During this time, a new SCOBY will begin to grow on the top of the liquid. At first it will look clear, and ugly but then start to look like a white cake. It'll typically be between 1/8 to 1/2 inch thick (I've seen it has thick as an inch) After 5 days, I typically push a straw through the edge of the SCOBY into the liquid. And pull out a sample into a small dish then taste. If it's too sweet, it needs to ferment more. The longer it ferments, the more like vinegar it'll become. (This is where the journal comes in handy, as after 3-4 batches you'll get it down to a science on what's best for you. I like my Kombucha to be slightly sweet, but more on the vinegar side)

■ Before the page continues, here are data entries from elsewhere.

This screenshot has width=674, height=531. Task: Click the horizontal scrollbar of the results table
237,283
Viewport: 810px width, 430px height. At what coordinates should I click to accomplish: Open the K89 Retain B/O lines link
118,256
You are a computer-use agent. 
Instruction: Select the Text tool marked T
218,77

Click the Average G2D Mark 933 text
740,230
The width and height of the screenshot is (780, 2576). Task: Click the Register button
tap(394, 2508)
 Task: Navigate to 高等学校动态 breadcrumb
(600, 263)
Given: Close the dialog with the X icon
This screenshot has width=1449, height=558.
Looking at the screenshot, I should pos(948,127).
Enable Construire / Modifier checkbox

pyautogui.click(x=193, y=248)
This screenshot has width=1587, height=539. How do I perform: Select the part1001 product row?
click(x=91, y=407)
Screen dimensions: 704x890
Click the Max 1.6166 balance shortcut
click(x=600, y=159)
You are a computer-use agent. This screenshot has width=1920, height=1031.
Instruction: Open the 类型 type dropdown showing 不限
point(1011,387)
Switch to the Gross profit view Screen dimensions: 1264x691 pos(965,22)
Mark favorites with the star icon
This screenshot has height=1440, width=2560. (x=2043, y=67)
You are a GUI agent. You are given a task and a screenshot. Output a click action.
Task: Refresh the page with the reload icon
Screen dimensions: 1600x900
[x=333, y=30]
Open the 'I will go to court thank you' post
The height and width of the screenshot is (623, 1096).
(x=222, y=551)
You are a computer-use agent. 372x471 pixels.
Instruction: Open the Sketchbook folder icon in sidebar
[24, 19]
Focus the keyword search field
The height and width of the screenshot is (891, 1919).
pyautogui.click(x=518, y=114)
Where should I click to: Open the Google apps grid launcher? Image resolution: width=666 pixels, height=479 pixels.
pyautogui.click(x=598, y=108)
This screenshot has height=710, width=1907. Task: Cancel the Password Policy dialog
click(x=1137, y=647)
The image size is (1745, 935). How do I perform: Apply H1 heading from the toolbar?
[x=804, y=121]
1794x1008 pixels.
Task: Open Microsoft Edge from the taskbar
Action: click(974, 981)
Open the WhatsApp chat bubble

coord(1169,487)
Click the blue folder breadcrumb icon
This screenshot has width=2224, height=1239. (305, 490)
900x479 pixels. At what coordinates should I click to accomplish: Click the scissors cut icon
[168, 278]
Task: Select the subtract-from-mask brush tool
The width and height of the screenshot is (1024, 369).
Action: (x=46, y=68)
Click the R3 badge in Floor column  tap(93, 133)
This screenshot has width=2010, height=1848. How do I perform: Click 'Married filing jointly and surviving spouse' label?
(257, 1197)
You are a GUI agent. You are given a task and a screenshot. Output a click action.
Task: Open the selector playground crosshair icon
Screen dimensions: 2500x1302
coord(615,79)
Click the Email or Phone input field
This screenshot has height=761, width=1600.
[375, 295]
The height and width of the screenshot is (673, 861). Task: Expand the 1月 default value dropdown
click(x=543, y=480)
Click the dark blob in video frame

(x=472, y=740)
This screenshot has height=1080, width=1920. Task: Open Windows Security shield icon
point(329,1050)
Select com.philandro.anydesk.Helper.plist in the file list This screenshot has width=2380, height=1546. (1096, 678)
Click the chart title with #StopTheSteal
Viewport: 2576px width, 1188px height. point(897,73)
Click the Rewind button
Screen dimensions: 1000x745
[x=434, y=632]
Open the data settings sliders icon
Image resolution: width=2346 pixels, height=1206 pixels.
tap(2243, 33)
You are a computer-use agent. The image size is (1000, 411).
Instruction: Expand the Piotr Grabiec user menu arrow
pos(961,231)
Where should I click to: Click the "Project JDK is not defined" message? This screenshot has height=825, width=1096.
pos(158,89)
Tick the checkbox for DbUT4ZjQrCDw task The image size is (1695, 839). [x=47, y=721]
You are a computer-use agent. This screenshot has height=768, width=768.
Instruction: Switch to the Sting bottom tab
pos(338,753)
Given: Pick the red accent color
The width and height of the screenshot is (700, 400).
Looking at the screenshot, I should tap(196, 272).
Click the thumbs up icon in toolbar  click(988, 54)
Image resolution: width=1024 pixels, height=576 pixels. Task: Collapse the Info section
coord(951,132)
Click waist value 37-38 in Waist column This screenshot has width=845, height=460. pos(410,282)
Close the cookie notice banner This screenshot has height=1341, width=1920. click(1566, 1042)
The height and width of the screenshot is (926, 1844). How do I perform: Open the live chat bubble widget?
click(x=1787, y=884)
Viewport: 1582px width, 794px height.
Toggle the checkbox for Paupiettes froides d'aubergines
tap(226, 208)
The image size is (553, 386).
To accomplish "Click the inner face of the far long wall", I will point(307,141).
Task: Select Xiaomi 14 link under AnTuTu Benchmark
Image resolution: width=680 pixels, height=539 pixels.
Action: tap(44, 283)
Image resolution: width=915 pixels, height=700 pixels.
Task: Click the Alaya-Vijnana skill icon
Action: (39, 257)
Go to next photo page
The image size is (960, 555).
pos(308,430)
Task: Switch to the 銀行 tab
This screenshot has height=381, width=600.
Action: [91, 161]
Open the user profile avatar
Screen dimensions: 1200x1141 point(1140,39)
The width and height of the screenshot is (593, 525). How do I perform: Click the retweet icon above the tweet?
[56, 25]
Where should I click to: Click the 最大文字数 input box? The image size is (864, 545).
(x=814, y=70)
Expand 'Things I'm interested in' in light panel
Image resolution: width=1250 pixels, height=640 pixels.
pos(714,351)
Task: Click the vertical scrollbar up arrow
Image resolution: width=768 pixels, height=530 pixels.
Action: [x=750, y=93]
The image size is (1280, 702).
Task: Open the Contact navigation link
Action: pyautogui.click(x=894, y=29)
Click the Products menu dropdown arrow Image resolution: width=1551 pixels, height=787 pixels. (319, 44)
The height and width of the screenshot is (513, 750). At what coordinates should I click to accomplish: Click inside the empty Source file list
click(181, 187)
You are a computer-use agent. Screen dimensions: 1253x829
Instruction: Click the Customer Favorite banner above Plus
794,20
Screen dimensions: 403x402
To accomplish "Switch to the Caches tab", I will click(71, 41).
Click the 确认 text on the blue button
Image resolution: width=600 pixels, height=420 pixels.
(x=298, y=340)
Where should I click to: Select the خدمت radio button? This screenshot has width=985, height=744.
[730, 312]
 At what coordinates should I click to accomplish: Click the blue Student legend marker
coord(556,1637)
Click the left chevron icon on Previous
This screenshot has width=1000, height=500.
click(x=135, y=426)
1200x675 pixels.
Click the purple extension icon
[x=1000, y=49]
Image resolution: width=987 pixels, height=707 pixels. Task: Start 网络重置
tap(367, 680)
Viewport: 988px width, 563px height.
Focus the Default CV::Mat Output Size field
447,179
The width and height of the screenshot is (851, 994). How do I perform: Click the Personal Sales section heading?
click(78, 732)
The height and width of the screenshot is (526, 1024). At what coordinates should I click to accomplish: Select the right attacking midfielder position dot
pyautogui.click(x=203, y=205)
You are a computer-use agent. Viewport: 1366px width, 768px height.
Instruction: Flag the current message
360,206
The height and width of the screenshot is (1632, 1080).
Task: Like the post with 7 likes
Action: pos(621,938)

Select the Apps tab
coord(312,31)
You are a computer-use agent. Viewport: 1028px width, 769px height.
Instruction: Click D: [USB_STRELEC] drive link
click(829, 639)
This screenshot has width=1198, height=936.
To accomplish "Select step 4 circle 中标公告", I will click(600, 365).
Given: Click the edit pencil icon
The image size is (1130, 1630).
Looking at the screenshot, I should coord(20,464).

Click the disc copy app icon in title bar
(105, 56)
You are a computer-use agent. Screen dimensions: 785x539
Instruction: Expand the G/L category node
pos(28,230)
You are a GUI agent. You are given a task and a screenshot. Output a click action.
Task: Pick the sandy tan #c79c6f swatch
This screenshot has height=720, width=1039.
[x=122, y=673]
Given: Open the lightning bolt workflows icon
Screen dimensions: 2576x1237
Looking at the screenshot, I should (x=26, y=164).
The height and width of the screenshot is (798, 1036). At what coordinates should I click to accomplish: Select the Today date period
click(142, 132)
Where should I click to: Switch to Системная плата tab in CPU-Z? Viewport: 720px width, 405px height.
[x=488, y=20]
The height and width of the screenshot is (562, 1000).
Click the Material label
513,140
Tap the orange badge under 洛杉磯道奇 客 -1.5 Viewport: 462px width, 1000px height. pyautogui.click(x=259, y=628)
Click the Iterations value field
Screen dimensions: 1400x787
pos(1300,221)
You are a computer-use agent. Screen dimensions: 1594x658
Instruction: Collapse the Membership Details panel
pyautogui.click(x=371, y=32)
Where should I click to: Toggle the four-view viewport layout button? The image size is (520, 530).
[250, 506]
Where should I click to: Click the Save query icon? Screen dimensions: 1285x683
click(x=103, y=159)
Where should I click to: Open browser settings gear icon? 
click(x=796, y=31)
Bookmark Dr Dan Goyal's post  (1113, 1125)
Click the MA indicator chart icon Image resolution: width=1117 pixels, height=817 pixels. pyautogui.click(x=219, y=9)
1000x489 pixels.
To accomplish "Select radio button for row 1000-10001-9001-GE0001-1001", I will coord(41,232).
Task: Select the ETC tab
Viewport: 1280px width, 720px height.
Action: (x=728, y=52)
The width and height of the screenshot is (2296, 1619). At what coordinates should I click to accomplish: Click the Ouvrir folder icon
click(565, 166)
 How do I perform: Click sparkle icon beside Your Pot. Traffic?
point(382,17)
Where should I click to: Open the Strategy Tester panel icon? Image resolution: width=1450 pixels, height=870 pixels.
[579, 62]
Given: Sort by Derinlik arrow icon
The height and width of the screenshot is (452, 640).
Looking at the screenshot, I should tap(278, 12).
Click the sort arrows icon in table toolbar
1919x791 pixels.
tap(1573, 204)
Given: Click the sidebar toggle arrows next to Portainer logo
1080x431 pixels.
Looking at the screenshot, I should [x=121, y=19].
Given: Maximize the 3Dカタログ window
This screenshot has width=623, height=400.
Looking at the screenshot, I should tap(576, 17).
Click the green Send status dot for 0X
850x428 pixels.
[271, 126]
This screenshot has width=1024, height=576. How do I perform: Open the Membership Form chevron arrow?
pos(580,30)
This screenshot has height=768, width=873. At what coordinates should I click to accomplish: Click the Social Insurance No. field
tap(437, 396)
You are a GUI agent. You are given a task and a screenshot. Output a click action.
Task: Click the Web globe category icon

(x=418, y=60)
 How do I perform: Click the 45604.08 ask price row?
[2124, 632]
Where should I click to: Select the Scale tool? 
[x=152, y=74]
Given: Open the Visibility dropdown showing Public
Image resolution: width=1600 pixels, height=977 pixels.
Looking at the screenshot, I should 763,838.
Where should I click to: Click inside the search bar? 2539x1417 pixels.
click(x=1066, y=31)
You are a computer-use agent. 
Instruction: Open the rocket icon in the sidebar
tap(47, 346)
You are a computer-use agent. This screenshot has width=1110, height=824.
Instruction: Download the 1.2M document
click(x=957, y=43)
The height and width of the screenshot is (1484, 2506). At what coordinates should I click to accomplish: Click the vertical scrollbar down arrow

Simple Directions - 2nd fermentation
Remove the original SCOBY (Which will either be on the bottom of the container, or it may have floated to the top. It may have even combined with the new SCOBY. Just pull it apart if it has. The new SCOBY you can cut into quarters. (Now you have 5 SCOBY's). Place all five in a 1 quart jar, and put 1 cup of the Kobucha in to keep it alive. Just store in a dark place with a plastic lid, until your next batch. (You're next batch, you can place all 5 SCOBY's in, which will speed up the fermentation process. Or give them to friends.)
The second fermentation is where you get the bubbles. :) This is also where you can flavor your Kombucha with fruit (If you like). I typically use about 2 Tablspoons of fruit puree to every 8-10oz of Kombucha. My favorite is Papaya & Mango (Which I peel, cut and place in a food processor to puree)
If bottling, sterilize everything by dipping into a pot of boiling water. (Like you would do if canning). But let the bottles cool before you put the Kombucha in.
- Put a funnel, with a sieve on top (To filter out yeast\bacteria) into the bottle.
- If using fruit puree, put 2 Tablespoons of the puree in.
- Using a dipper, pour the kombucha into the bottle, leaving about an inch or two gap in the neck.
- Cap and set aside for 2-3 days.
Mason Jar Directions
Essentially same concept. Sterilize everything.
- If flavoring, add about 6 Tablespoons of fruit puree into 1 quart jar, then fill jar with Kombucha.
- Leave about 1 inch at the top, then place plastic lid on top.
- Set aside for 2-3 days
Same. Sterilize, add flavor (About 2TB per 8-10oz Kombucha). Cap, and set aside.
Remember to keep a good journal on the following;
- What day you brewed the tea
- What type of water (And how much)
- What type of sugar (And how much)
- What type of Tea (And how much)
- How long for 1st fermentation
- When you started 2nd Fermentation
- What flavor (Fruit) if any, and how much.
- How long second fermentation
- And of course how the finished product tasted. (I.e. Great fizz, too much like vinegar, etc.)
All of these notes will help you hone in on the perfect recipe for you.